That’s part of the bigger story for a Cubs team that got swept here in late June, scoring four runs in 28 innings and inspiring Maddon to invite Simon the Magician to perform inside Citi Field’s visiting clubhouse before the next game against the New York Mets.

“Our team’s entirely different,” Maddon said. “We’re playing with a lot more confidence. We believe a lot more that we can do this now. It’s one thing to think you can – and another thing to believe that you can. I think we’re at the point where we believe that we can do this.” 

“We’re totally different,” Fowler said. “The guys are maturing. The young guys coming up, they know they’re supposed to be here. And they’re playing the part.”
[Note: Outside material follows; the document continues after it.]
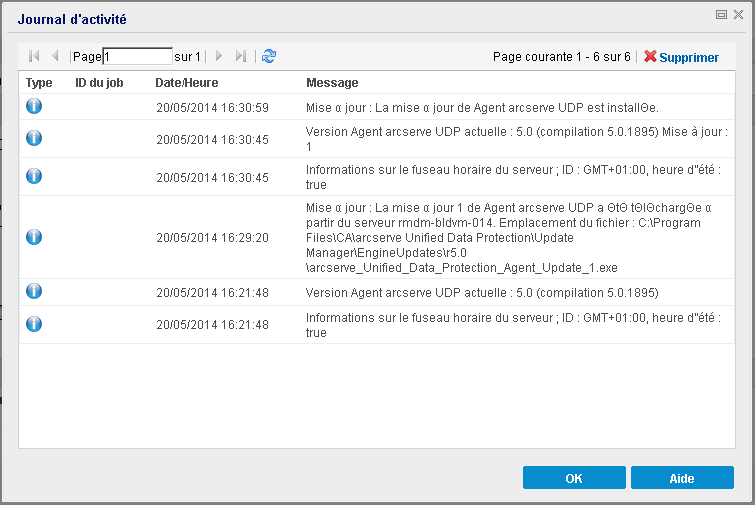Go to the previous log page
This screenshot has width=755, height=505.
(x=55, y=57)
In front of another sellout crowd (45,986), the Cubs knocked out Lynn (11-9, 3.12 ERA) with one out in the third inning and showed why they are a force to be reckoned with in October – and potentially for years to come as a rising power in the National League.   

By the time Addison Russell’s three-run homer flew 402 feet over the wall in left-center field, the Cubs led 8-0 in the third inning. At the age of 21, the new franchise shortstop has 13 homers and 24 doubles for a win-now team. 

“It’s definitely a confidence-booster,” Russell said. “This city is definitely behind this team (here and) we definitely have to jump out. And whenever we’re ahead, we just have to bury it.”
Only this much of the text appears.